As expected, higher values of predictors were registered with each systematic increase in the geographic extent of measurement. Street-lining trees were the most prominent feature among the predictor variables, followed by the ethnic heterogeneity of areas. Bicycle repair shops were the least prominent. However, variation was significant across all variables. All variables had zero as the lowest value for street segments apart from two predictors, namely Ethnic heterogeneity and Affluence.

Regression

Model 4, which modeled risk exposure within a 640-meter radius of street segment, provided the best fit (see Table 1). It estimated a value of 52,842 on the Akaike Information Criterion (AIC), almost half the score of Model 1, the model measuring risk within 160 m (AIC = 92,349). Additionally, Model 4 had the highest r-square estimate. Predictor variables accounted for 51 percent greater variation in risk with this model (i.e., R2 = 0.803) than with Model 1 (R2 = 0.410). Estimates of seasonal dummies and other predictor variables correspond to incidence rate ratios (IRRs), the exponential forms of regression coefficients. The value of the IRR denotes the multiplicative change of influence following a one-unit change in the predictor variable [66]. Accordingly, an IRR value of 1.5 corresponds to 50 percent increase in the likelihood of bicycle theft following a one-unit rise in the standard deviation of exposure values summarized in Table 1. Analogously, IRR = 0.5 indicates that a one-unit increase mitigates risk by half. IRR precision measurements employed 95 percent confidence intervals.
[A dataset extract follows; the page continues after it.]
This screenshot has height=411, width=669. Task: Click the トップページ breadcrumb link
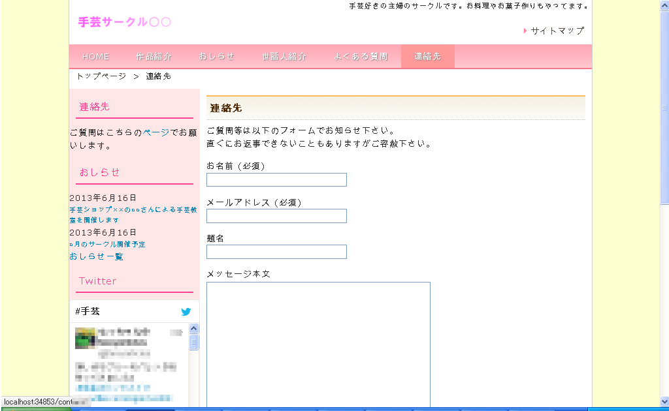pos(101,76)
Seasonal effects were generally consistent across the four models. With spring as the reference category, bicycle theft likelihood was lower in winter and higher in summer and autumn. Street segments experienced the highest risk in summer. However, risk likelihood in the autumn season was positive when measuring out within the first three distances of street segments, but it was negative within 640 m. All seasonal estimates were statistically significant at the p < 0.001 level, and their confidence intervals indicated high precision.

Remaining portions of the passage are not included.